Work instructions :: Find each line below containing the word "title" and copy it.

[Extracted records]
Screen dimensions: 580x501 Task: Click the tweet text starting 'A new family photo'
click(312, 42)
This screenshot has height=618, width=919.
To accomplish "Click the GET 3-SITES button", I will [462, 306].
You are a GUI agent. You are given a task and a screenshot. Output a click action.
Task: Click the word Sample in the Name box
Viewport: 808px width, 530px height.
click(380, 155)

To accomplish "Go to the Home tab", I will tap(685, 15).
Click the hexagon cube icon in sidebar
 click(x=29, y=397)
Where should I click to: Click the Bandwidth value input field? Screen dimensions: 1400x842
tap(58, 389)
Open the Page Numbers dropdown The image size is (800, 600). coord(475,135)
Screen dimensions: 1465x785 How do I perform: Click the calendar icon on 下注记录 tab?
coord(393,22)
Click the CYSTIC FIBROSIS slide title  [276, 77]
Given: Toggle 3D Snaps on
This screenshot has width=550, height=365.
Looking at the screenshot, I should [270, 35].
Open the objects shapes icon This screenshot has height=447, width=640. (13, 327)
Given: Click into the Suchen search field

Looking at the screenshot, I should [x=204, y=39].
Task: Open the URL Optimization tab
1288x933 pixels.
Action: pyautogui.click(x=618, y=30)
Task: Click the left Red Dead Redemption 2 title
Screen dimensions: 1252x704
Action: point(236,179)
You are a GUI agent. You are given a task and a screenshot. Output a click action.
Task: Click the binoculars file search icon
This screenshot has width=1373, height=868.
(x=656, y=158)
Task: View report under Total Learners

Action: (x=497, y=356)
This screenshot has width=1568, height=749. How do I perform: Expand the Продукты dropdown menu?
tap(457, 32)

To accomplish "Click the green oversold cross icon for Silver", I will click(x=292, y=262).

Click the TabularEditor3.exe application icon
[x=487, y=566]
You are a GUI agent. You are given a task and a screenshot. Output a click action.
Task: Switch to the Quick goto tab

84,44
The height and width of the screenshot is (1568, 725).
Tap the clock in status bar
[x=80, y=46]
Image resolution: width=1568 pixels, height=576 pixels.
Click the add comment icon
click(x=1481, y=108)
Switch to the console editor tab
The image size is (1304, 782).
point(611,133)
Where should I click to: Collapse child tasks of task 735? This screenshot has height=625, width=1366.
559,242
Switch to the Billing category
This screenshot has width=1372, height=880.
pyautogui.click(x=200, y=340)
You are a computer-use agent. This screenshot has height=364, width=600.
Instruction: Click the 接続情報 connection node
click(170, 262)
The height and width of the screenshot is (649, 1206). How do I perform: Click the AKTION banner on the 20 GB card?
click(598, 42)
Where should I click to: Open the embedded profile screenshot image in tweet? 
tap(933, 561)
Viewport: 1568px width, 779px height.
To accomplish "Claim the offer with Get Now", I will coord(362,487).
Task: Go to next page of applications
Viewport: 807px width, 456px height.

Task solution ::
Click the CYSTIC FIBROSIS slide title  [276, 77]
Task: Click the left Red Dead Redemption 2 title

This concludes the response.